Selon Mobilisation Climat Trois-Rivières, la plage du centre Plein-Air Ville Joie est un site qui mérite d’être connu en raison de sa beauté et de sa proximité pour la population de Trois-Rivières. Le seul frein semble être la perception d’une mauvaise qualité de l’eau : « parfois, les gens n’osent pas s’aventurer dans le lac Saint-Pierre. La ville de Trois-Rivières pourrait contribuer en réalisant des tests quotidiens avec des appareils à analyse rapide des paramètres de qualité de l’eau » estime Joyce Renaud.

Une mesure d’adaptation aux changements climatiques

Les récentes fuites médiatiques sur les conclusions du prochain rapport du Groupe intergouvernemental d’experts sur l’évolution du climat (GIEC) ne sont guère rassurantes : les changements climatiques arrivent plus vite que prévu. Les deux canicules printanières au Québec et les multiples décès attribuables à des chaleurs extrêmes en Colombie-Britannique à la fin juin laissent présager de ce qui nous attend dans les prochaines années.

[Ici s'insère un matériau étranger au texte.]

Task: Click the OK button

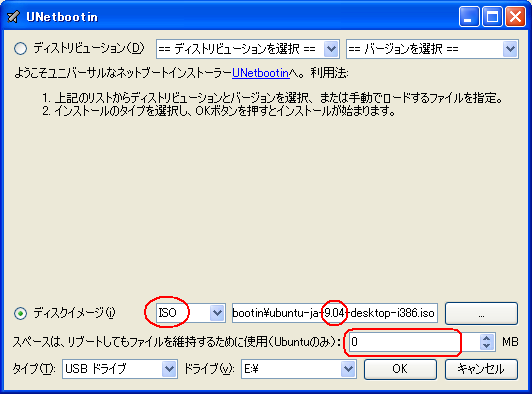Action: point(400,369)
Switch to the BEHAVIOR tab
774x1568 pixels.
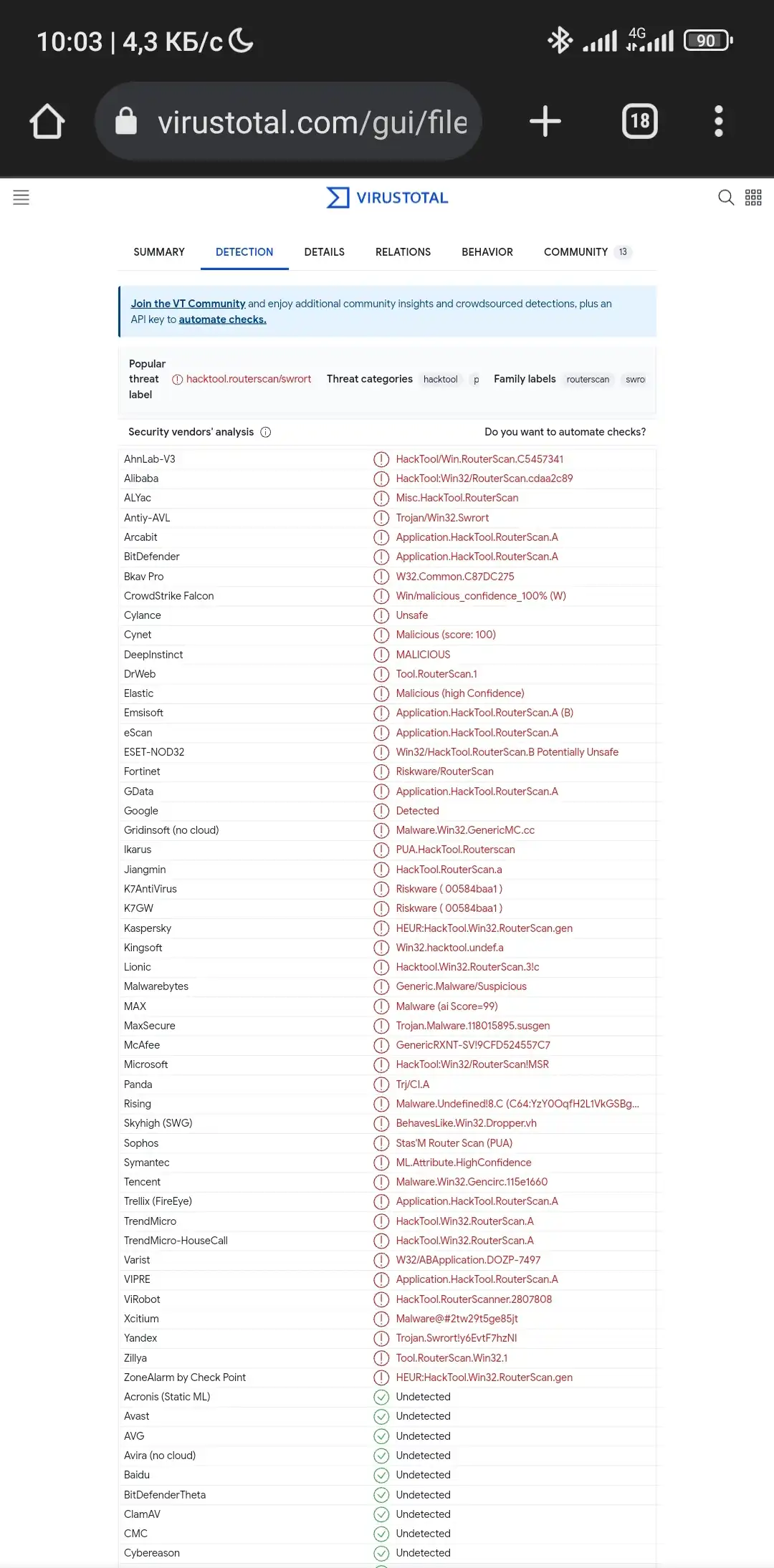[x=487, y=252]
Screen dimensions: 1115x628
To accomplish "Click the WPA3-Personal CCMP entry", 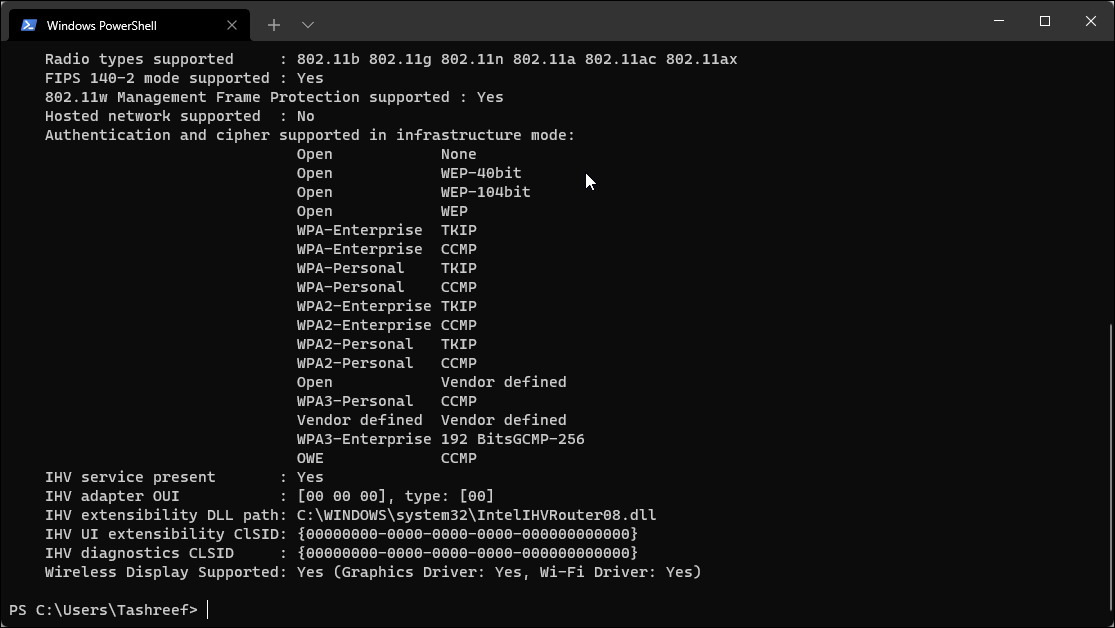I will pos(386,401).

L’accès restreint aux plans d’eau est difficilement conciliable avec les nécessaires mesures qui doivent rapidement être mises en place pour nous adapter aux changements climatiques. Nous ne sommes pas toutes et tous égaux devant les effets de la crise climatique. Les personnes à plus faibles revenus ont généralement moins d’accès à des espaces climatisés, à une piscine ou à des parcs urbains ombragés dans leur quartier. En contexte de réchauffement du climat, toute la population devrait pouvoir bénéficier, pour se rafraîchir, de ce patrimoine collectif que sont nos plans d’eau.